---- DATASET EXTRACT
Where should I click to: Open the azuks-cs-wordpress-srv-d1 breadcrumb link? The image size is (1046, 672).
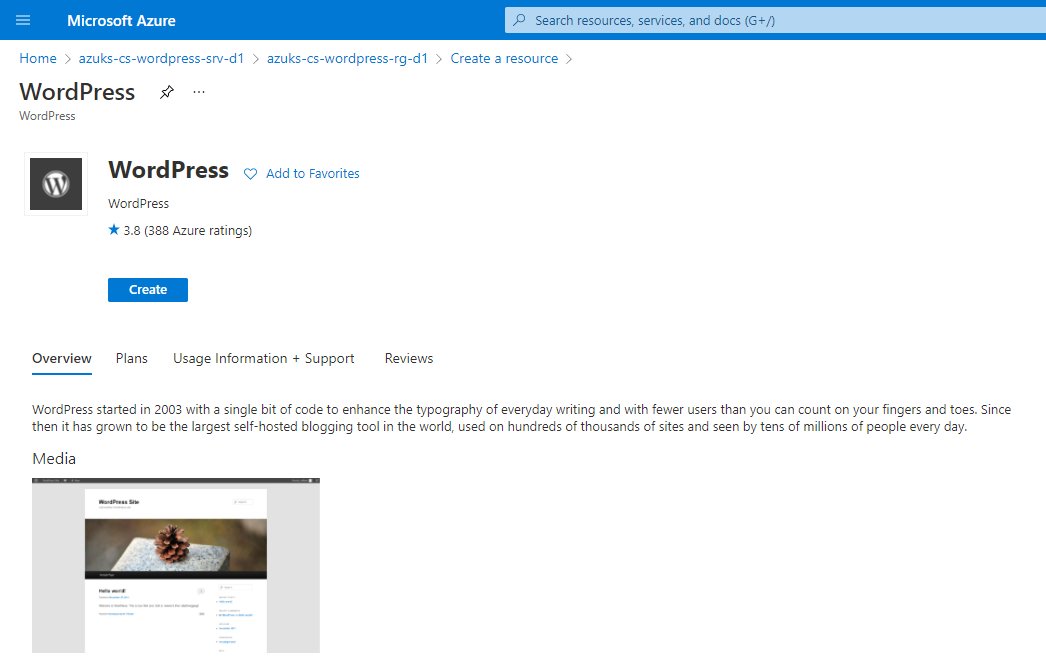(x=161, y=58)
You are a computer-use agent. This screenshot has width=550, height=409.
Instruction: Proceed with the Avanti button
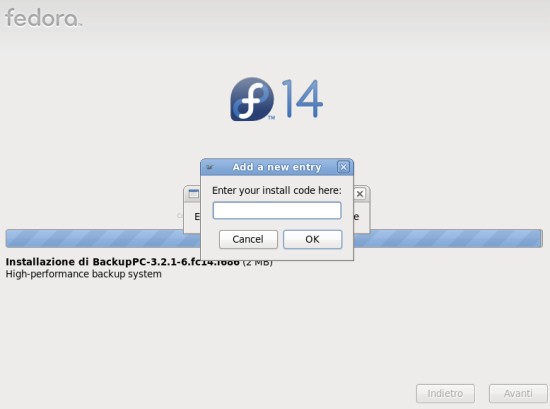[x=518, y=394]
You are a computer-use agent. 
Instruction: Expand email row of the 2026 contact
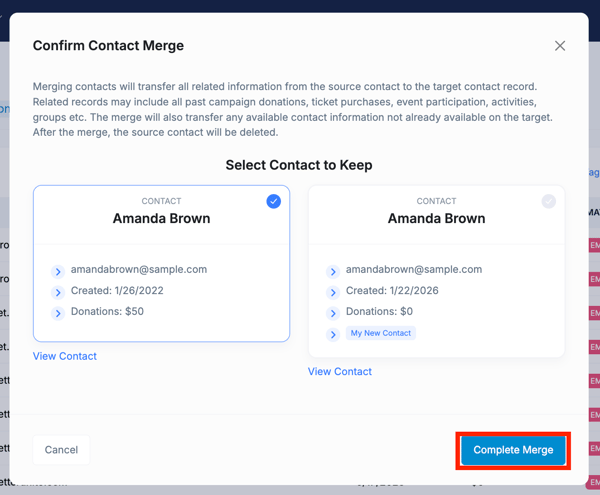(333, 271)
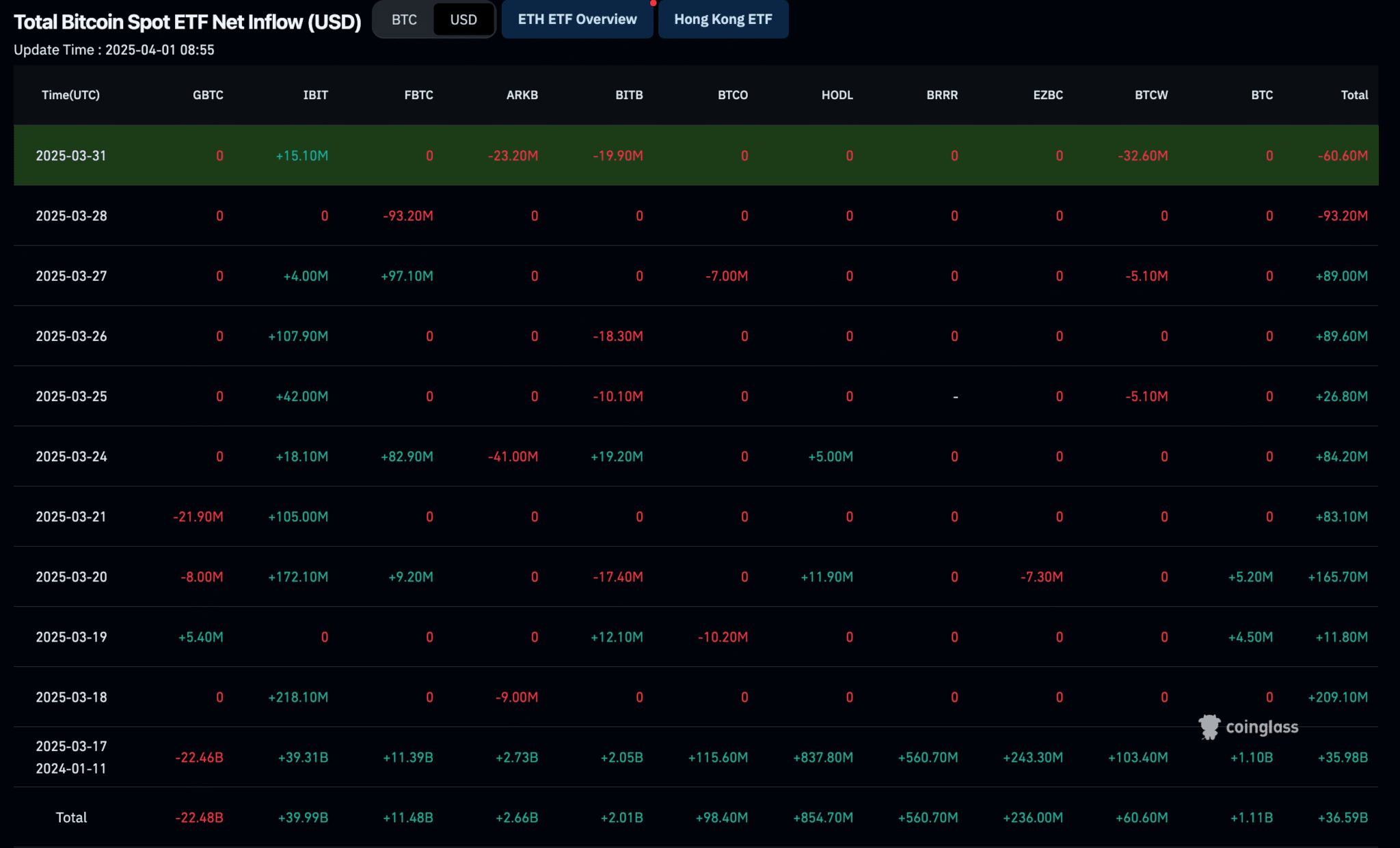Click FBTC's -93.20M value on 2025-03-28
The image size is (1400, 848).
(408, 216)
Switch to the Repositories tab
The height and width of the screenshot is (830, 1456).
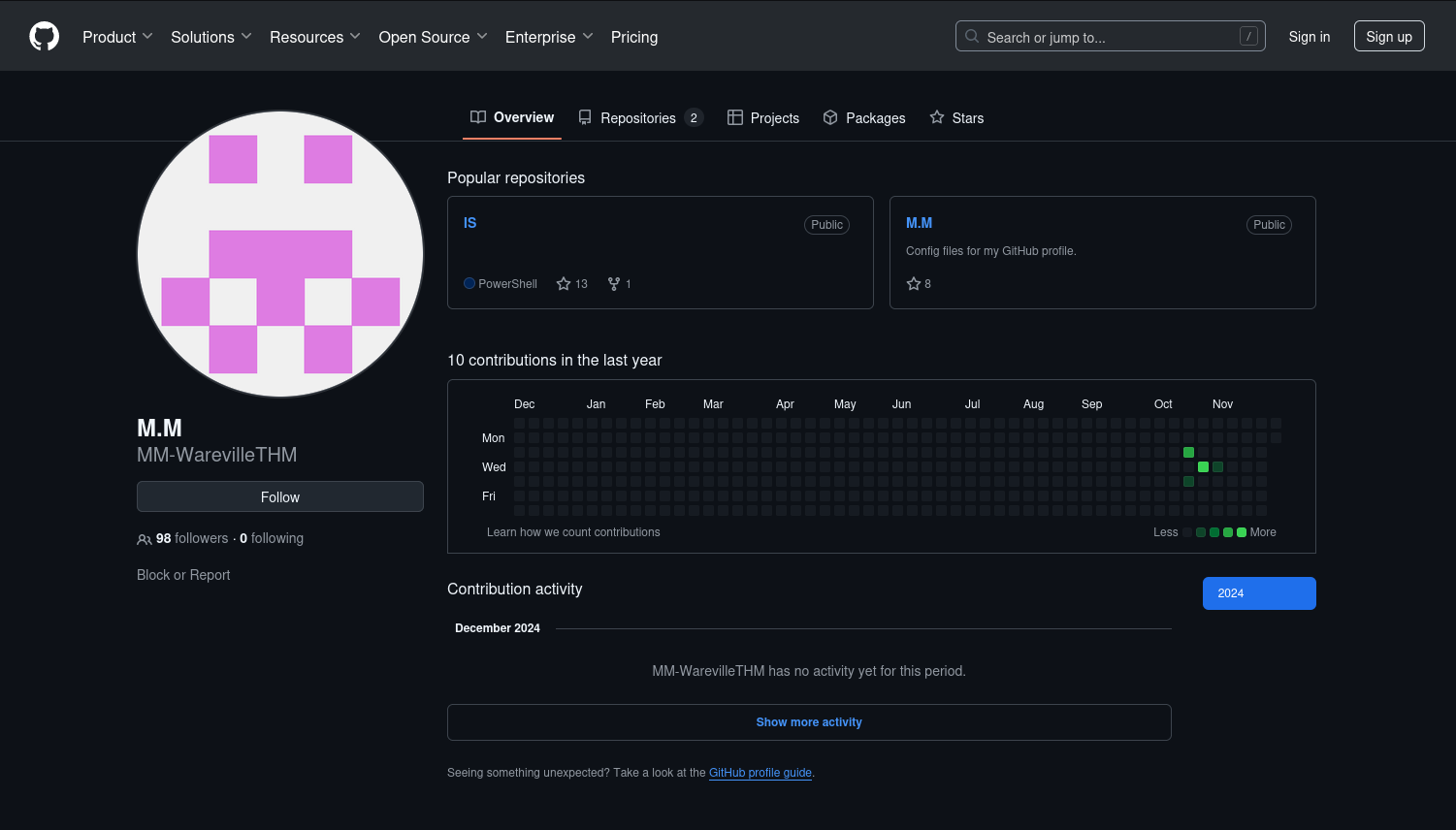[x=640, y=117]
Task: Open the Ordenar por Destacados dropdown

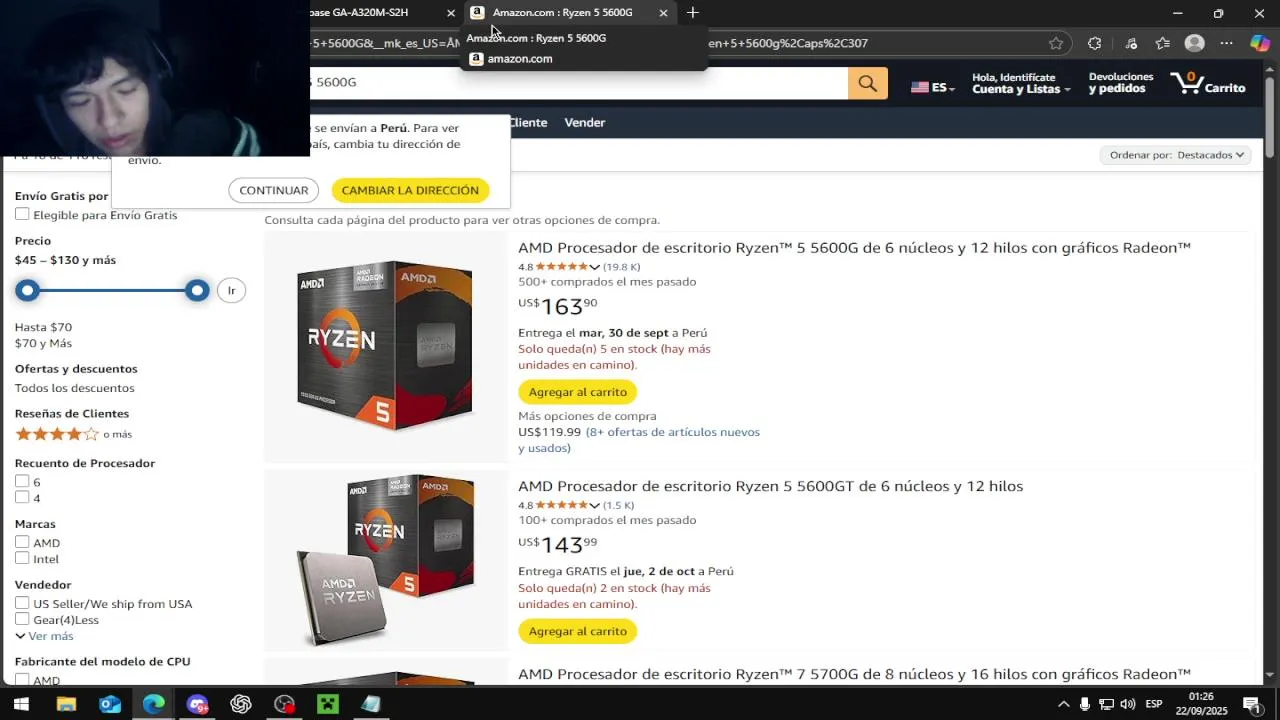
--------
THE PROBLEM:
Rewrite every line of the entries above, replacing "computer-use agent" with "screen assistant" wherever it occurs and changing nothing else. Leave the pictures out of your answer.

ANSWER TO THIS TASK:
Where should I click to: Open the azuks-cs-wordpress-srv-d1 breadcrumb link? The image size is (1046, 672).
(x=161, y=58)
You are a screen assistant. This screenshot has width=550, height=409.
Instruction: Proceed with the Avanti button
[x=518, y=394]
You are a screen assistant. 
Instruction: Expand email row of the 2026 contact
(333, 271)
Click FBTC's -93.20M value on 2025-03-28
The image size is (1400, 848).
(408, 216)
Switch to the Repositories tab
The height and width of the screenshot is (830, 1456).
[x=640, y=117]
Task: Open the Ordenar por Destacados dropdown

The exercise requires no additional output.